Now Figure 3 in the latest version of the datasheet: http://www.ledsupply.com/content/pdf/led-driver-luxdrive-buckpuck_documentation.pdf

It looks like it's pretty linear relationship between about 1.5-4.3 volts. But that's only if you drive a voltage into the Ctrl pin.

Someone at the company told me something really weird: He said to use a 10K audio pot instead of the 5K linear pot. I can't possibly see how that improves things. If the 5K has a zone where no change in brightness occurs, a 10K is going to be worse (although it'll probably turn the thing off harder). They seem to recognize that the dimming set up may not be able to dim the thing to 0%, as they show a switch short-circuiting the pot in Fig 12 (or maybe that's just be able to turn it on/off within changing the dimming setting). And why did he recommend audio taper ? Since the dimming relationship is shown to be linear in the figure ?

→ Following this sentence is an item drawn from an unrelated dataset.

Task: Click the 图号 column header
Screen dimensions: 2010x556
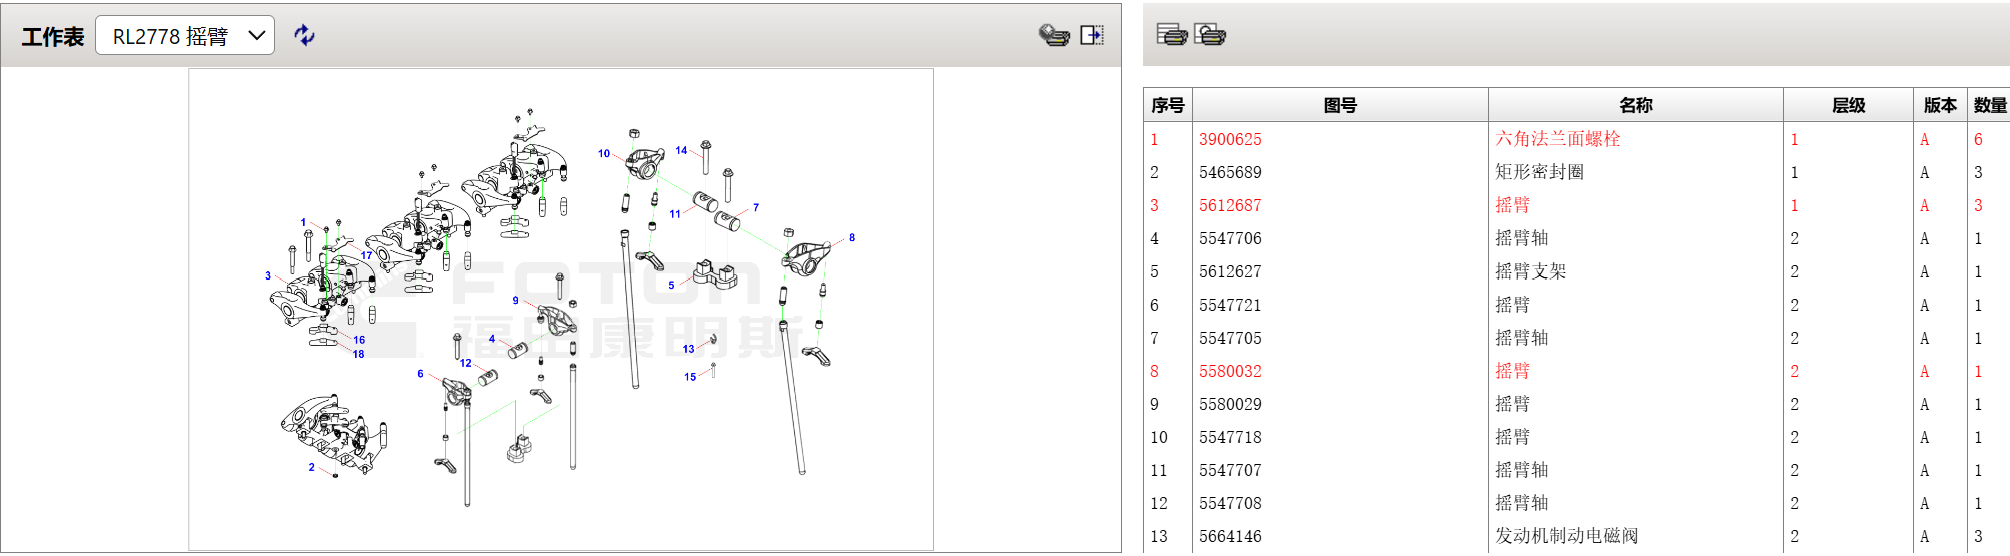Action: 1339,105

Anyhow, seems to me a better way might be to use the potentiometer as a voltage divider on the 5v Ref signal. So put a pot between Ref and LED-, and then connect the moving tap of the pot to Ctrl. You could even add a small resistor either side of the pot, so the pot just moves the voltage in the linear range. Of course, the pot would have to be 50 ohms or so (instead of 5K), so the 5ma drawn by the Ctrl pin does not affect the divider too much.


----------